After celebrating Holi at Amritsar, Hari Singh Bhangi and Charat Singh advanced to Lahore and captured the city. Fighting broke out between their contingents, causing several hundred casualties before peace was arranged. Charat Singh's forces retained control of the city and reinstated Kabuli Mal as finance minister, who was ordered to collect large sums from the inhabitants. Soon afterward, Hari Singh Bhangi sent his son Jhanda Singh Bhangi southward to extend Sikh influence toward Multan. Sikh forces attacked Kiri Sultan Hayat Khan, seizing the Sadozai treasury valued at several million rupees and setting the complex ablaze. Members of the Sadozai household were killed or taken captive, and Afghan sources reported that women of Ahmad Shah's family were subjected to humiliation during the assault.

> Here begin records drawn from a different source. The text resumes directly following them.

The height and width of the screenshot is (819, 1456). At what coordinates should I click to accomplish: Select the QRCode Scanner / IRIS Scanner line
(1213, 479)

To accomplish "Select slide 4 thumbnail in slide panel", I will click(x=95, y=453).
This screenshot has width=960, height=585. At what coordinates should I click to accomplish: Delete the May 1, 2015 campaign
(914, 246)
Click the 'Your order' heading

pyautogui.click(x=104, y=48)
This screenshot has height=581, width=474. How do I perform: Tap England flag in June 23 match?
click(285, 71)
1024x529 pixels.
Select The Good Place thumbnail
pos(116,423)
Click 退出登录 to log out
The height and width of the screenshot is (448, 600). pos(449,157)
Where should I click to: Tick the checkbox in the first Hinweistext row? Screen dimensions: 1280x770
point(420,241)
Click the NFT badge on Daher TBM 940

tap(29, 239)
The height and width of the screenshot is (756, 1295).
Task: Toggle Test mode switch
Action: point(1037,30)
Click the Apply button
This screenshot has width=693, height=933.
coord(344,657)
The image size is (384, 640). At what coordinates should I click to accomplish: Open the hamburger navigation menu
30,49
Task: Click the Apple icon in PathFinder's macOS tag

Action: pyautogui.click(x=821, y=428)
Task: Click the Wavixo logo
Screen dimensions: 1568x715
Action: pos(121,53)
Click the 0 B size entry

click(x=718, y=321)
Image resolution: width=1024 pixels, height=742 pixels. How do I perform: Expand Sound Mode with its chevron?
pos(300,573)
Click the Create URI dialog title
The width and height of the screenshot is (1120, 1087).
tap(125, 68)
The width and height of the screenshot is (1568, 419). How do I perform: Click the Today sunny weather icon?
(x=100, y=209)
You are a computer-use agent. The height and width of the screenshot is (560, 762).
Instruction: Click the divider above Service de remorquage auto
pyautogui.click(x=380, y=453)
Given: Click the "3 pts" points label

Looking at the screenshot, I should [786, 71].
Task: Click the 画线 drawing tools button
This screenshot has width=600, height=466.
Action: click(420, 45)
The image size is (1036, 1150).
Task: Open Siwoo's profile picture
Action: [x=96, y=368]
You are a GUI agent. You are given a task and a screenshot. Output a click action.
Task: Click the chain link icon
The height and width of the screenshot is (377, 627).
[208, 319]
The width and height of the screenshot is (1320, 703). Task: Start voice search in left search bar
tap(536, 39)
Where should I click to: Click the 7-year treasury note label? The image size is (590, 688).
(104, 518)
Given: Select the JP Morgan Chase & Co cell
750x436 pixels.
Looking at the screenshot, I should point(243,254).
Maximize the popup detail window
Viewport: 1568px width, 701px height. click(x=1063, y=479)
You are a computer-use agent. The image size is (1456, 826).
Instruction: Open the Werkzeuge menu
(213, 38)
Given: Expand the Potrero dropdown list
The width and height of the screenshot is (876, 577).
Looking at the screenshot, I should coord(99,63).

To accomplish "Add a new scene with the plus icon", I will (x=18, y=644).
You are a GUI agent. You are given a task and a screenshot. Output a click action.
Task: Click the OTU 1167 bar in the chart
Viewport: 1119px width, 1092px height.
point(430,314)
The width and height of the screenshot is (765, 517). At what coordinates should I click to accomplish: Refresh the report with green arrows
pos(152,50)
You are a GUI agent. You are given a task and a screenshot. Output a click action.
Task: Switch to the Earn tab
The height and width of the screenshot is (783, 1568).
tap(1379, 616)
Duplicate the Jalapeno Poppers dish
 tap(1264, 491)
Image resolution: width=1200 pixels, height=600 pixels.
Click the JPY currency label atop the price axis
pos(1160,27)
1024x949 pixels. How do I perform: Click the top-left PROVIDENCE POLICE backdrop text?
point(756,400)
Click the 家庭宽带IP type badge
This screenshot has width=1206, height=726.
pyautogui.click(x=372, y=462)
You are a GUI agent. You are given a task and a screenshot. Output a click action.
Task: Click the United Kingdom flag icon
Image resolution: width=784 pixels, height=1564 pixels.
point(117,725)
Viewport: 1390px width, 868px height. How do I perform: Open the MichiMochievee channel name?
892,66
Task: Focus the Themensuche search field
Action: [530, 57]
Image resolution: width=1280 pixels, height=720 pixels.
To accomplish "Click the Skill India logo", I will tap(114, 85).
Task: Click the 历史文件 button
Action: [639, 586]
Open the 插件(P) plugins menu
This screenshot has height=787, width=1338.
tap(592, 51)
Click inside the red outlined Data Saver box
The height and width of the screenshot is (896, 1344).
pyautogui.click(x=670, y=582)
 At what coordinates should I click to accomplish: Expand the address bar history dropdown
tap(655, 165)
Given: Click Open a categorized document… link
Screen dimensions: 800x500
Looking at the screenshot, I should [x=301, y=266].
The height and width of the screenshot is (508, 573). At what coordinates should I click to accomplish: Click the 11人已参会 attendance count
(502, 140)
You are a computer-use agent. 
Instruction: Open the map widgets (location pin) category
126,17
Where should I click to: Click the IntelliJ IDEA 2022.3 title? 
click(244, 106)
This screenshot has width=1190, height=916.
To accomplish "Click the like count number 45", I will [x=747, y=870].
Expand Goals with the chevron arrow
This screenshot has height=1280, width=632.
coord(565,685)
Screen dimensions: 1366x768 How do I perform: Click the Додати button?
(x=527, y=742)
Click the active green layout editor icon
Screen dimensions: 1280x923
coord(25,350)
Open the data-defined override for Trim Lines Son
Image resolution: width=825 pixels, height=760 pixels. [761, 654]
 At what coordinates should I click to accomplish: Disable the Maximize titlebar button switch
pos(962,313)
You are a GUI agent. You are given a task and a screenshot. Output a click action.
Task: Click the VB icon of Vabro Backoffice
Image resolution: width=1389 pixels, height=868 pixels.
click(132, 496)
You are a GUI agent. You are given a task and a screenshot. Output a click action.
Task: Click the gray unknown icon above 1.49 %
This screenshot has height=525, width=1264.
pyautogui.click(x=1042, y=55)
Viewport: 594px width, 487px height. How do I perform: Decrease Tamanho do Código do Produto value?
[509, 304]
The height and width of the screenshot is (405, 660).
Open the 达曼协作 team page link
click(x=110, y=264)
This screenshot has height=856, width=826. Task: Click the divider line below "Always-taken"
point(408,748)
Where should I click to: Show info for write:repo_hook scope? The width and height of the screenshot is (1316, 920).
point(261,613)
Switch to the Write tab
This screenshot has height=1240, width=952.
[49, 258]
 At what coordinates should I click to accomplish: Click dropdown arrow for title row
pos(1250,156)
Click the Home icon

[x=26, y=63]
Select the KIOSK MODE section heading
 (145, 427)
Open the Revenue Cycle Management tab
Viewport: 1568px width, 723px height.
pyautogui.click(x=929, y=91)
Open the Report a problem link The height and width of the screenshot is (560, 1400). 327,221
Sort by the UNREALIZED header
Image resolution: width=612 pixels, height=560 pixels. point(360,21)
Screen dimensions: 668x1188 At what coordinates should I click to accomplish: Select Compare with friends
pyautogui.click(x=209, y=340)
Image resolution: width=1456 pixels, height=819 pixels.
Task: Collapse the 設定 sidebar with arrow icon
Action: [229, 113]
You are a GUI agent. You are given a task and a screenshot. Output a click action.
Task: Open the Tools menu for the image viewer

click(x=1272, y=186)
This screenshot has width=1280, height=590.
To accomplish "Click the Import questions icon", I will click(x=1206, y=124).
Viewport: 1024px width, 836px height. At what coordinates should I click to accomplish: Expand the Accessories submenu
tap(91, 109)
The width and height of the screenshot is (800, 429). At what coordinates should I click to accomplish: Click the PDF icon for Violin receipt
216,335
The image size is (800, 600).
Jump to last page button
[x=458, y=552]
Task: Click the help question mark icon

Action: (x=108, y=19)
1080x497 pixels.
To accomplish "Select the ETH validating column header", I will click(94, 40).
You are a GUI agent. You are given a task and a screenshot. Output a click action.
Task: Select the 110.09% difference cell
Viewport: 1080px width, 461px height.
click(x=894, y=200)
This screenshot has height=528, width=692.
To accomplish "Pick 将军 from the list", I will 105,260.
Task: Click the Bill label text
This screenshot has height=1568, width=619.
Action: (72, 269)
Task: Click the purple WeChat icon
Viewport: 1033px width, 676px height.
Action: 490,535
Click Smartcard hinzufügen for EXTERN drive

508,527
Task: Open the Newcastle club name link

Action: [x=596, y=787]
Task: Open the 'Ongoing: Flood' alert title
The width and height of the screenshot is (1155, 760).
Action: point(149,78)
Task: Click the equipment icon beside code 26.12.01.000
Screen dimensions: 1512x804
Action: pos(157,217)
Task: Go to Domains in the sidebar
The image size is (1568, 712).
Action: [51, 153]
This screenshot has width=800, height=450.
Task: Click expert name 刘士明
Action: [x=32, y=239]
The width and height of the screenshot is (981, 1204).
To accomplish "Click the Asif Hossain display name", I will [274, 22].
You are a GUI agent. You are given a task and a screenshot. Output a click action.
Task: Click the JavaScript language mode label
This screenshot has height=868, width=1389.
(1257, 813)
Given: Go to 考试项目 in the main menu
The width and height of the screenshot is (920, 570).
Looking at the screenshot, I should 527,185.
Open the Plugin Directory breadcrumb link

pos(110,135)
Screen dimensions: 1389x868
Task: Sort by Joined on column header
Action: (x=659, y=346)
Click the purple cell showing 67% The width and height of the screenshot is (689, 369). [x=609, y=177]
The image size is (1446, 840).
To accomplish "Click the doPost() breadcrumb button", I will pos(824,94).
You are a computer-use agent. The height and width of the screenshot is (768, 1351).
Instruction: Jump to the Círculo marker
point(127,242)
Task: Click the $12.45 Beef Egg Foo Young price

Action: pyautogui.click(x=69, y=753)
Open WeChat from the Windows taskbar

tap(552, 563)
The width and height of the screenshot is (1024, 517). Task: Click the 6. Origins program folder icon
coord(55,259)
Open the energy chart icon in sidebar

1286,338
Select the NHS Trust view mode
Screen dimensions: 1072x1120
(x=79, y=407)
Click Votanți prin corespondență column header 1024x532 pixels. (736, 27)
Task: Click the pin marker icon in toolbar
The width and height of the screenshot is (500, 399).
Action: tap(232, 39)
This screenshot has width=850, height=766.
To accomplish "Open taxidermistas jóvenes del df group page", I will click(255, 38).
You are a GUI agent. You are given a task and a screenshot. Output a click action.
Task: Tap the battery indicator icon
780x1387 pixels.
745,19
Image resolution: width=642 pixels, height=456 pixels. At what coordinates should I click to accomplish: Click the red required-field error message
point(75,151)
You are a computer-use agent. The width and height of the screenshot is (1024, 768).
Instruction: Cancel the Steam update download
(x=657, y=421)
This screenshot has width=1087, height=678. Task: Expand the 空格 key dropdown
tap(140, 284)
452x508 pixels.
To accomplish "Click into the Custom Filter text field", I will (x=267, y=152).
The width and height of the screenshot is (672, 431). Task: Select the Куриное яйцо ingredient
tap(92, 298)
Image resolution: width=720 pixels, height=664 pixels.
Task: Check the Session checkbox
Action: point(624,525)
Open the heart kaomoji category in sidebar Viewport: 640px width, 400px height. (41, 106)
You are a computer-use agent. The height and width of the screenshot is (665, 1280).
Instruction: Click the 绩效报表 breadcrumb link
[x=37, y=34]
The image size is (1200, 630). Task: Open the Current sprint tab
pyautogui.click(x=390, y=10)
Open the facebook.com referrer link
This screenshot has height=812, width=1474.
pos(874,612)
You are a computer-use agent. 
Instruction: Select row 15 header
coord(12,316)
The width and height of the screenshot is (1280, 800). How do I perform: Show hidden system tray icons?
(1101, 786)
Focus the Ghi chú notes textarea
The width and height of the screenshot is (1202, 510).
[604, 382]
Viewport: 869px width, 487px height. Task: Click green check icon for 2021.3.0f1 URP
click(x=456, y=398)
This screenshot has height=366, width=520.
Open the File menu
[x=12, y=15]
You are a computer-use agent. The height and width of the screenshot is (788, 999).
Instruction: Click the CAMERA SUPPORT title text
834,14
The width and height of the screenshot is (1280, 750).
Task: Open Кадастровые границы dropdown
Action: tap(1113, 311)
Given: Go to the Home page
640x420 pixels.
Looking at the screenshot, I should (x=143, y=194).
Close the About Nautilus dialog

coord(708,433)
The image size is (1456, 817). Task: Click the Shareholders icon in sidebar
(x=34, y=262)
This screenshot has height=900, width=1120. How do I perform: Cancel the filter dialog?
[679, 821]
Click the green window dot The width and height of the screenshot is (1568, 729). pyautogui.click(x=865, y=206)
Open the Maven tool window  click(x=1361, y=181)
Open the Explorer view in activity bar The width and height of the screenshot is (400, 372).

Recognizing the deteriorating situation in Punjab, Ahmad Shah Durrani organized another expedition in late 1764 to recover his authority. As reported by Qazi Nur Muhammad, who travelled with the force, the Shah sought the support of Nasir Khan I Ahmadzai and framed the campaign as a Jihad against the Sikhs. This seventh invasion of India (1764–65) saw the Afghans cross through the Punjab, fighting numerous engagements with the Sikhs. After reaching Kunjpura by the end of February, the Afghans decided to withdraw due to the upcoming summer. Ahmad Shah Durrani accepted the submission of Ala Singh, the ruler of Patiala, and conferred the territory of Sirhind to him.

The Sikhs attempted to harass Ahmad Shah during his withdrawal but per historian Hari Ram Gupta, Sikhs probably left from harassing in view of the Baisakhi festival, though not before Ahmad Shah had suffered heavy losses while fording the Chenab River when his army mistook the correct crossing point. Thousands were killed by drowning or being swept away by the river, a catastrophe so significant for the Durranis that it was said they had lost more men in the crossing than all their battles with the Sikhs.